Di Jamie Saft e Joe Morris non si può dire che siano pigri: ne raccontavamo le gesta pochi mesi fa in quintetto con Mary Halvorson, Chris Lightcap e Gerald Clever su Plymouth (qui la recensione), ed eccoli di nuovo all’opera.

L’occasione è una collaborazione di altissimo profilo con la tromba di Wadada Leo Smith, accompagnati dalla batteria di Balazs Pandi, per Red Hill, sei tracce di impro jazz che riproducono le fattezze di un incontro di alto rilievo.

L’apertura, con Gneiss, è lasciata proprio alla tromba di Smith, che si riverbera sui vuoti iniziali del disco. Poi, piano piano, appaiono sulla scena anche gli altri protagonisti del disco, mettendo in mostra fin da subito le proprie qualità.

La seconda tracca, Janus Face, cerca di riempire i vuoti con movimenti frenetici del contrabbasso e con il rumoreggiare di fondo della batteria, cui più tardi si aggiunge il pianoforte, mentre la tromba si alza di tanto in tanto, quasi solitaria.

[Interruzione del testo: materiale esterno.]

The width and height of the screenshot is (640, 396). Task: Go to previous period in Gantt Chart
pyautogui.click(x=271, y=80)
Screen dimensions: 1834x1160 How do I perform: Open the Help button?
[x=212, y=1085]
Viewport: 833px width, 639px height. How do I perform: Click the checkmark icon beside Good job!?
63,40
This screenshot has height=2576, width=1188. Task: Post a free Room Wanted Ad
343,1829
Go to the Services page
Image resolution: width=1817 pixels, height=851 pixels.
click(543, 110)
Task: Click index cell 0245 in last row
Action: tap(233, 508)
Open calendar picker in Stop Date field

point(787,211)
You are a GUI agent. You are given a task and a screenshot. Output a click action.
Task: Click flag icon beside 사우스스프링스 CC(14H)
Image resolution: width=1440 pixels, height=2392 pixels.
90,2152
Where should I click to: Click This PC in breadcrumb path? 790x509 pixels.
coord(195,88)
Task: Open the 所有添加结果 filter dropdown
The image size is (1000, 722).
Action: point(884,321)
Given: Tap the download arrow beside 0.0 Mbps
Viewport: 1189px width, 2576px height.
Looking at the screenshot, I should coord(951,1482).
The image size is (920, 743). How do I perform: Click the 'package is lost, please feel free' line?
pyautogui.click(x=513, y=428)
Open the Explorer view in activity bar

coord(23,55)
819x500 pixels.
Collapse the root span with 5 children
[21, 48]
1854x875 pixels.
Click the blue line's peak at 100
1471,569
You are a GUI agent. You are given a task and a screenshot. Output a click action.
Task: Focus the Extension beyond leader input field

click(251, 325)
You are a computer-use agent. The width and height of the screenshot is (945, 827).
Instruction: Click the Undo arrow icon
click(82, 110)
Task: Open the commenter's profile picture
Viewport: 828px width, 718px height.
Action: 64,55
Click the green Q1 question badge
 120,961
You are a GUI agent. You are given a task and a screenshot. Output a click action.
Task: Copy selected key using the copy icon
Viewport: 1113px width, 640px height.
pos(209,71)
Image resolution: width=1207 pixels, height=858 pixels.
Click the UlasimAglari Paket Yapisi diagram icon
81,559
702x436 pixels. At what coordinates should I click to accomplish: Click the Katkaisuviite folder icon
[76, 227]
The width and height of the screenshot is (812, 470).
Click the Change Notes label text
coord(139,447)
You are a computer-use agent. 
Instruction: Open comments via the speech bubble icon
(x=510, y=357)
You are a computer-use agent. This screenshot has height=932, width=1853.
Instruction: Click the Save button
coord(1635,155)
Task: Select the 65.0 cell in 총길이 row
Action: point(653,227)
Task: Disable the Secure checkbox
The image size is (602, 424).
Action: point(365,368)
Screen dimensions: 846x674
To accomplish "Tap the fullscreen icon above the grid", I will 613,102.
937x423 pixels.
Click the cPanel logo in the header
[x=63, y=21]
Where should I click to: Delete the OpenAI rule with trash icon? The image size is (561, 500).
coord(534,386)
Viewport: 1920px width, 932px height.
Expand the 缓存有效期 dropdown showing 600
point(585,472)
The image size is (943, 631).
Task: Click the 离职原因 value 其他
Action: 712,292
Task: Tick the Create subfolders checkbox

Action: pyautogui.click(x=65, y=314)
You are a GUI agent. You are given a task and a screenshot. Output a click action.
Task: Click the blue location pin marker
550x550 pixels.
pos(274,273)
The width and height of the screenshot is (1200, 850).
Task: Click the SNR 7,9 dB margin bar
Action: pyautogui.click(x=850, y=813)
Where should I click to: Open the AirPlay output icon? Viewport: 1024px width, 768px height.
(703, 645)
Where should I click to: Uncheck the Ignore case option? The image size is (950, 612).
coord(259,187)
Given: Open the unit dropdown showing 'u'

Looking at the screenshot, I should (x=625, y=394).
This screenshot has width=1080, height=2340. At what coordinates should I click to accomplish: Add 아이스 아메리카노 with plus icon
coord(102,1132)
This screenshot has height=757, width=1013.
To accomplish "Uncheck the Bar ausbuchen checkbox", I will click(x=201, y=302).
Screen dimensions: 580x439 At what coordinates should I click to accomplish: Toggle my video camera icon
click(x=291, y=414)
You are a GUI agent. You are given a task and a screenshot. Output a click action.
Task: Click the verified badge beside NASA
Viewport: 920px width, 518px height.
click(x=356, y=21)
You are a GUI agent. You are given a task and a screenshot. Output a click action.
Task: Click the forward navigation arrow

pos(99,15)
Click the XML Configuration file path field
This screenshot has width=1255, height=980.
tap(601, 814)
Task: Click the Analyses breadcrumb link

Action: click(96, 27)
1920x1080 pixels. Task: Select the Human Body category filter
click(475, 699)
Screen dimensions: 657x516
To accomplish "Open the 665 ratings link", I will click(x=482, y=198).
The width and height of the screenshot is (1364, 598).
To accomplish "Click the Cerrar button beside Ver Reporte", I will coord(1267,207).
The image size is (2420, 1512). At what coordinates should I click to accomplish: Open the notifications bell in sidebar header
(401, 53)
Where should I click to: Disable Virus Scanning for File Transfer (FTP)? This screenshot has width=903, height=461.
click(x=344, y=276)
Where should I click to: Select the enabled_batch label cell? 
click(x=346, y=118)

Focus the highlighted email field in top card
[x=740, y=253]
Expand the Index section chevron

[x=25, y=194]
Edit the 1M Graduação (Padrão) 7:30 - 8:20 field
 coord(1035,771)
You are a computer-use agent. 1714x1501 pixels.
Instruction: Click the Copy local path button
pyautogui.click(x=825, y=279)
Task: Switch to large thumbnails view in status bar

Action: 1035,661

Ancora movimenti all’oscuro per Agpaitic, in cui Saft passa al Fender Rhodes. Al contrario del precedente, che finisce in crescendo, il pezzo prende una via alternativa lasciando il finale alla sola sezione ritmica.

Con Tragic Wisdom l’approccio e gli spazi sembrano più equilibrati, con le note argentine del pianoforte di Saft a prendere la scena all’inizio. Anche quando entra la tromba di Smith in questo caso è la maestria di Saft a pretendere attenzione, in una gara di abilità non secondaria.

Atmosfere molto più pacificate quelle che introducono Debts of honor, anche se soltanto in apparenza: il sentimento si muta in inquietudine ben presto. Pregevole l’intermezzo centrale in cui alla tromba di Smith si lascia spazio per un piccolo assolo, in cui c’è spazio anche per un pizzico di ironia.

Si chiude con l’incisiva e incalzante Arfedsonite, di nuovo magmatica e ribollente, ma anche capace di scendere nell’intimo con sonorità profonde.

Al di là delle emozioni d’impatto trasmesse dai pezzi e spesso dai singoli suoni, è interessante seguire l’evoluzione di ogni singolo pezzo.

Non c’è un progetto, com’è ovvio che sia nell’improvvisazione, ma come esseri organici i brani prendono una vita autonoma che risce a essere coerente grazie alla maestria dei musicisti coinvolti.